I think the idea could work, but the downside is that you will have to convert normal EDN to this notation either in your head or programmatically, when you want to copy paste stuff
(I have also though about how to help with inputing this expressions and debuging them, all without the calling application which is using this library having to add additional arguments such as --quote-expression or --debug-expression to their list of args)
a call like “#clj/‘’” will instruct the library to ask the user to input the unquoted expression. so the user will run say deps “#clj/‘’” and they get a prompt like, please enter the expression to encode:, the user inputs the expression, the tool displays the encoded line, the program runs as expected with the encoded line
so the user can immediately see what the expression they would llike to quote looks like quoted, copy paste to “#clj/' …” next time they run the command
Hi @borkdude, I have introduced a https://github.com/ikappaki/argq.alpha, trying to address in good faith any concerns with the library as they come in starting with what you said above wrt to potentially introducing yet another alien syntax layer.

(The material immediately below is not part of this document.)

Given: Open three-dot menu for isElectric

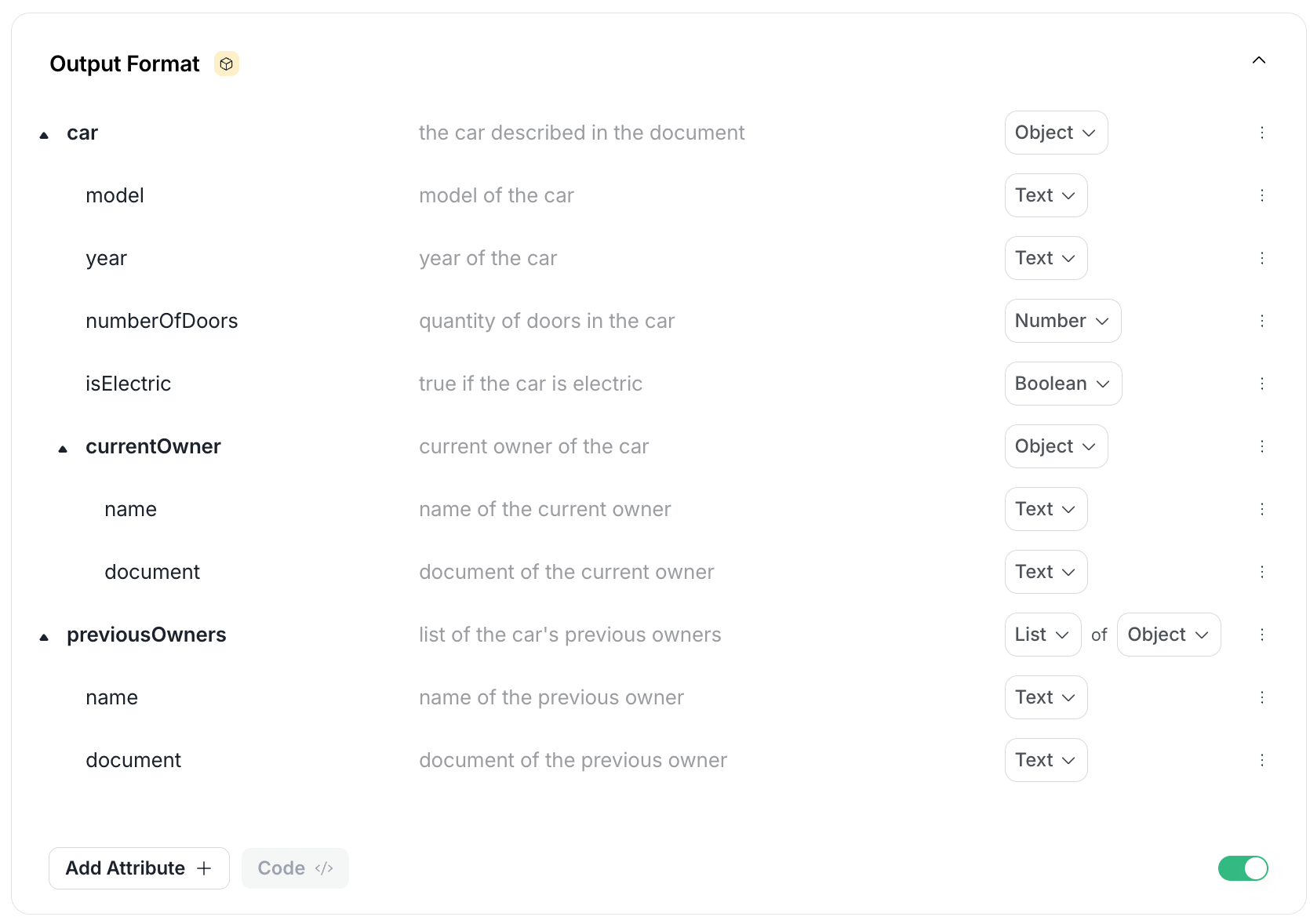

Let me know what you think, if you happen have the time to look into it. I have also changed the tagged literals to make them more descriptive (e.g. #clj/esc
-- for escape -- instead of #clj/*
), switched the escape character from %
to *
, and introduced a study case for the ask clojure question on how to pass the json output of a command as an argument to clojure -X
. In addition I asked for feedback from the channel participants as suggested. I understand you might be busy or uninterested in this, thus don't feel obliged to answer or look into it. My aim is to hook this library up with either the clojure tools scripts or clojure.tools.deps.alpha, if it is proven to solve the cross platform quoting issue beyond any concerns. Thanks
@chaos I’m sorry that you feel roasted, but I also know from personal experience that it can be hard on the ego to invest a bunch of time into some idea and then have it critiqued and/or rejected. But in the end, personally, I’m ultimately fine with it. I admire the time and care that the Clojure team take, and very much respect its benevolent dictatorship.
And remember that just because an idea is not adopted, doesn’t mean it is not a good idea.
@lee personally I’m fine with this either way, rejected or approved. I think these discussions are done in good faith by everyone for the greater Clojure good, and it brings everybody else to the same page with regards to the other people’s perspective and experiences. I could as well be technically totally wrong, that’s why i put these ideas forward for “consideration” rather than demanding to be implemented 🙂 It’s very good to get roasted, this means the ideas are put to a good test by highly respectable people like yourself 🙂 What I would have been disappointed with is not wanting to discuss ideas that someone genuinely believes are for the greater good.